D-Link has identified five vulnerabilities, three of which are rated as critical. The affected firmware versions are:
- COVR-X1870 (non-US): Versions v1.02 and below.
- DIR-X4860 (worldwide): Versions v1.04B04_Hot-Fix and older.
- DIR-X5460 (worldwide): Versions v1.11B01_Hot-Fix and older.
Critical Vulnerabilities
-
CVE-2024-45694 (CVSS score 9.8) - A stack-based buffer overflow in the web service of the affected routers allows unauthenticated remote attackers to execute arbitrary code on the device.
-
CVE-2024-45695 (CVSS score 9.8) - Another stack-based buffer overflow vulnerability, also in the web service, enables unauthenticated remote code execution.
-
CVE-2024-45697 (CVSS score 9.8) - This vulnerability allows remote attackers to access the router using hardcoded credentials by exploiting a hidden feature that enables the telnet service when the WAN port is connected.
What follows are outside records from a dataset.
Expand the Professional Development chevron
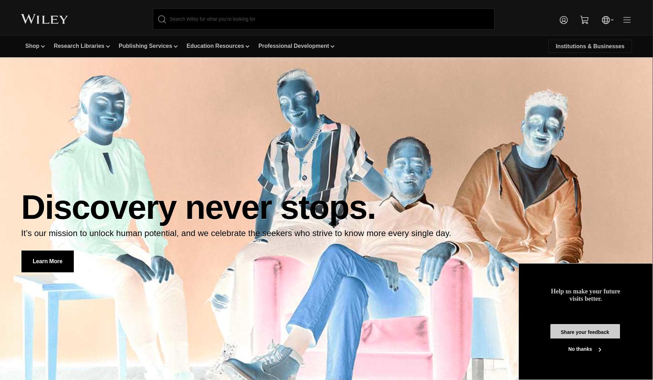The height and width of the screenshot is (380, 653). click(x=332, y=46)
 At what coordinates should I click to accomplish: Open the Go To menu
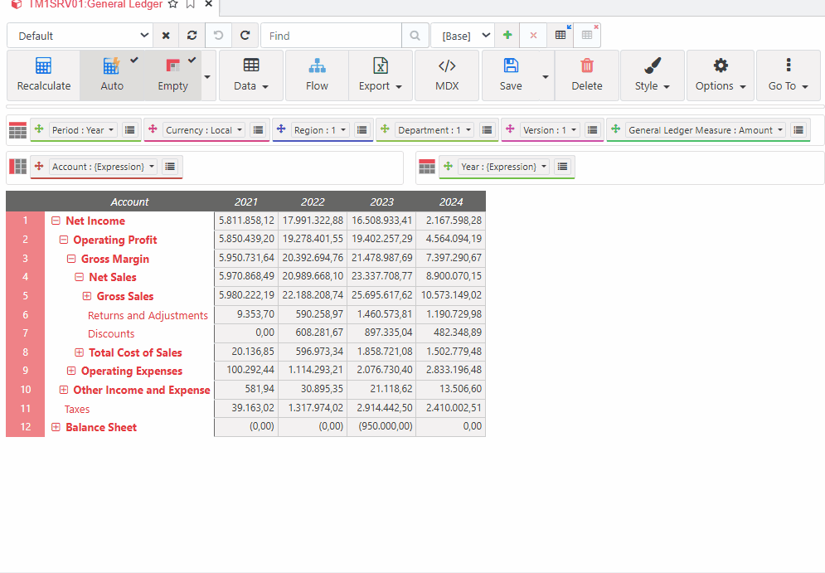(788, 75)
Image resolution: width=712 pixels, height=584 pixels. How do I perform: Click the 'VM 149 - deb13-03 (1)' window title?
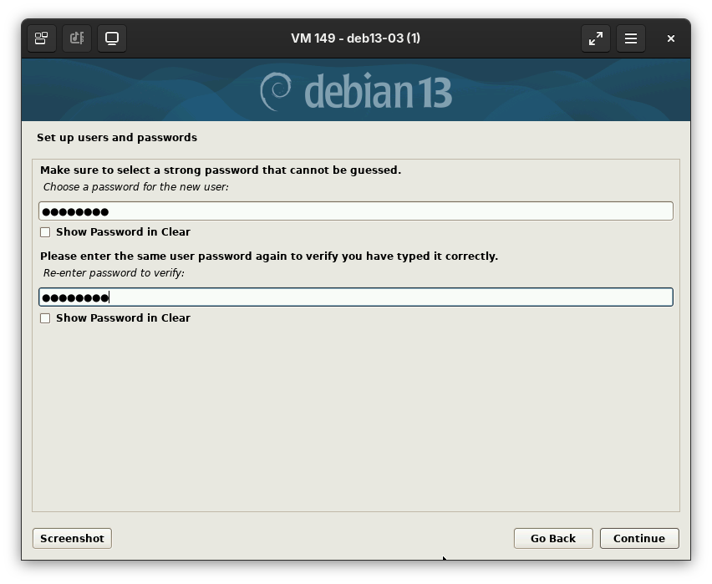[355, 38]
High Severity Vulnerabilities
-
CVE-2024-45696 (CVSS score 8.8) - Attackers can enable the telnet service within the local network using hardcoded credentials by sending specific packets to the web service, which is only accessible locally.
-
CVE-2024-45698 (CVSS score 8.8) - Improper input validation in the telnet service permits remote attackers to log in using hardcoded credentials and execute OS commands.
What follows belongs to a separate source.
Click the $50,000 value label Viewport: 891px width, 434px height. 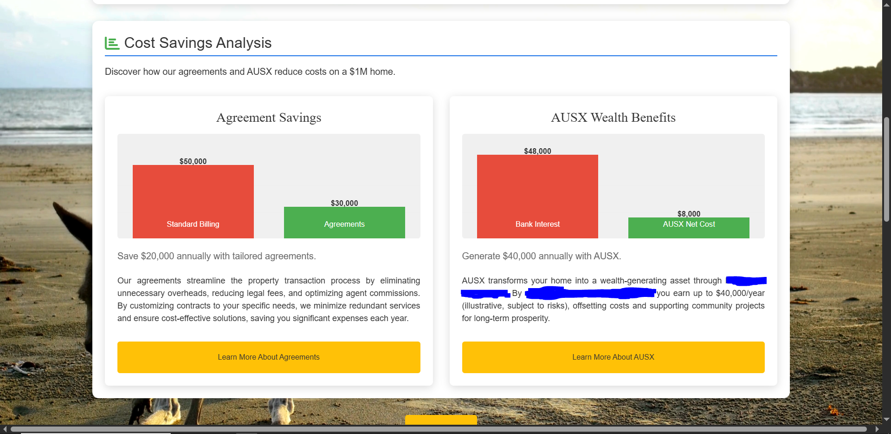tap(193, 161)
These vulnerabilities can be exploited remotely without requiring any user interaction. If exploited, attackers could gain complete control over affected routers, allowing them to intercept communications, deploy malware, or launch additional attacks on connected devices.
D-Link recommends that users immediately upgrade to the following firmware versions:
- COVR-X1870: Update to version v1.03B01 or later.
- DIR-X4860: Update to version v1.04B05 or later.
- DIR-X5460: Update to version v1.11B04 or later.
In addition to applying these updates, users should change any default passwords and disable unnecessary services to further secure their devices.
D-Link was informed of these vulnerabilities by the Taiwanese CERT (TWCERT) on June 24, but was not given the standard 90-day period to release patches before public disclosure.
According to D-Link, the third party disclosed the vulnerabilities before patches were available, potentially increasing risks to end-users. As of now, there is no evidence of these vulnerabilities being exploited in the wild, but given D-Link's frequent targeting by malware botnets, prompt updates are essential.